Background
The most abundant human milk oligosaccharide in breast milk, 2′-fucosyllactose (2′-FL), has been approved as an additive to infant formula due to its multifarious nutraceutical and pharmaceutical functions in promoting neonate health. However, the low efficiency of de novo synthesis limits the cost-efficient bioproduction of 2′-FL.
Results
This study achieved 2′-FL de novo synthesis in a generally recognized as safe (GRAS) strain Bacillus subtilis. First, a de novo biosynthetic pathway for 2′-FL was introduced by expressing the manB, manC, gmd, wcaG, and futC genes from Escherichia coli and Helicobacter pylori in B. subtilis, resulting in 2′-FL production of 1.12 g/L. Subsequently, a 2′-FL titer of 2.57 g/L was obtained by reducing the competitive lactose consumption, increasing the regeneration of the cofactor guanosine-5′-triphosphate (GTP), and enhancing the supply of the precursor mannose-6-phosphate (M6P).

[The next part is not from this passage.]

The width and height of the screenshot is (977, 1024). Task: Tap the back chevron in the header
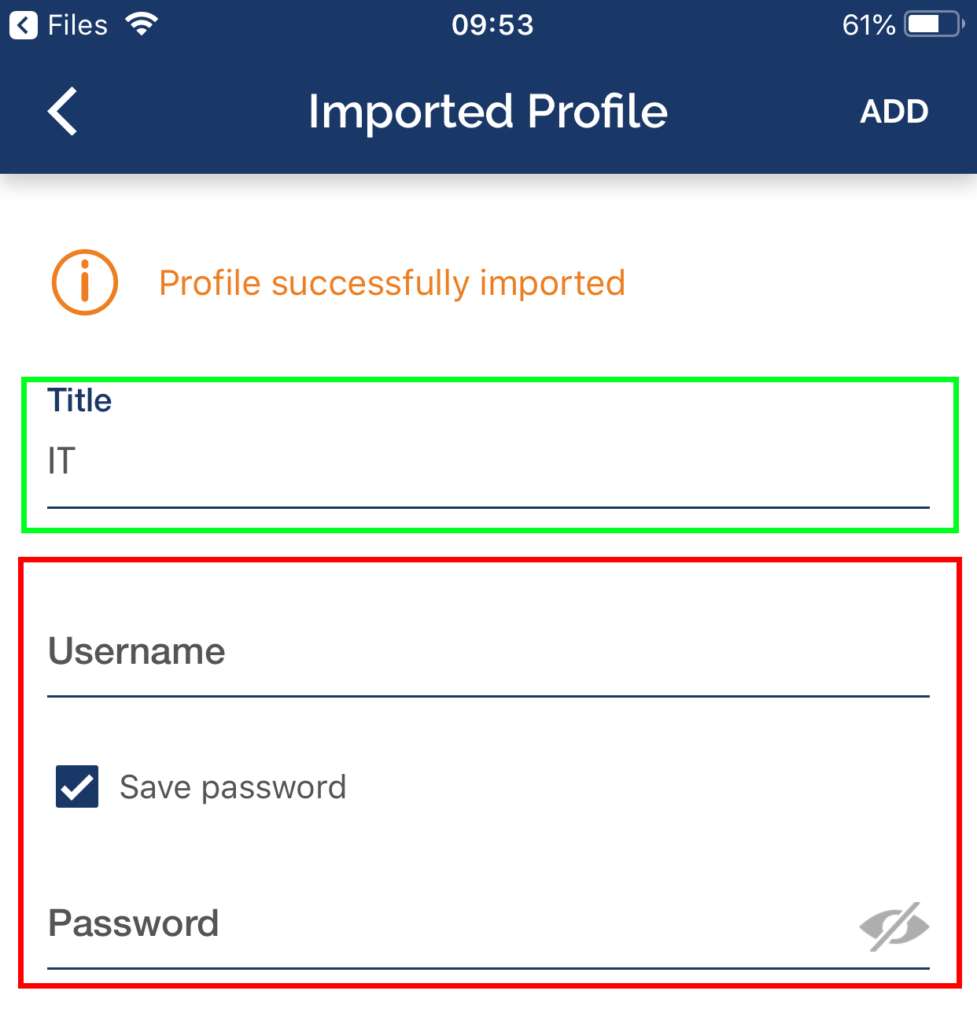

By replacing the native promoter of endogenous manA gene (encoding M6P isomerase) with a constitutive promoter P7, the 2′-FL titer in shake flask reached 18.27 g/L. The finally engineered strain BS21 could produce 88.3 g/L 2′-FL with a yield of 0.61 g/g lactose in a 3-L bioreactor, without the addition of antibiotics and chemical inducers.
Conclusions
The efficient de novo synthesis of 2′-FL can be achieved by the engineered B. subtilis, paving the way for the large-scale bioproduction of 2′-FL titer in the future.